I’d love some feedback, particularly on the following:

If you were an M.Teach student and you saw this plan, what thoughts and/or feelings would you have? What would work for you, and what wouldn’t?

Also, let me know if you’re interested in being a part of Session 4.

2 thoughts on “Unteachable Kids Part 3: A possible unit structure

  1. I so want to be studying this course. I think I’d be excited as a new student! I think what would work for me in particular (now) would be all the sharing and discussions, although ironically back before I actually did my grad dip that would be the part I would be most anxious about (how things have changed!) I also like how each subject/outcome is related back to real situations – or at least realistic ones – rather than being floaty theoretical ideas only (as much as I love floaty ideas sometimes).
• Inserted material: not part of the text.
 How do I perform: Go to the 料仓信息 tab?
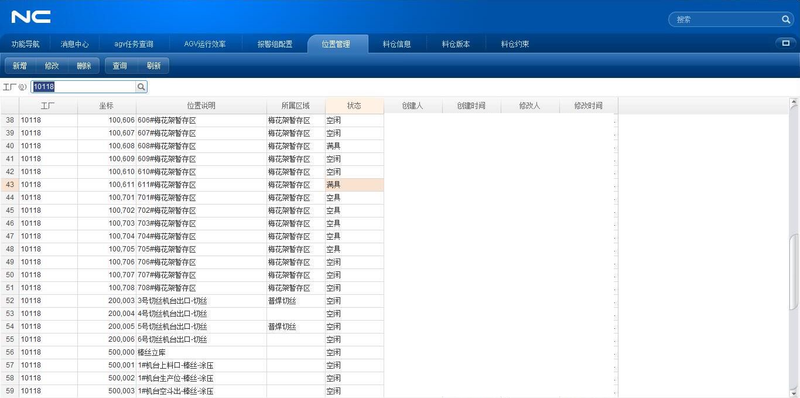pyautogui.click(x=397, y=44)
    I’d be curious about how the readings would work – how much choice there would be, how I’d be introduced to different reading options, how the readings would be “paced”, and what incentives would be in place to keep me reading (i.e. how the readings would be used in the course. I hate when readings are either completely ignored OR completely rehashed in the lectures, making me feel like reading them was a waste of time in either case). I loved how readings were handled in my year, by the way. There was a good mix of compulsory and recommended, and a lot of choice – but choice that was given with guidance, so you weren’t just choosing articles blind.

    Also, I would LOVE to be a part of session 4, if you would like to have me. I got all excited about the provocation and started writing a FB response and then I realised it had actually turned into an essay, oops, so I posted it on my blog instead.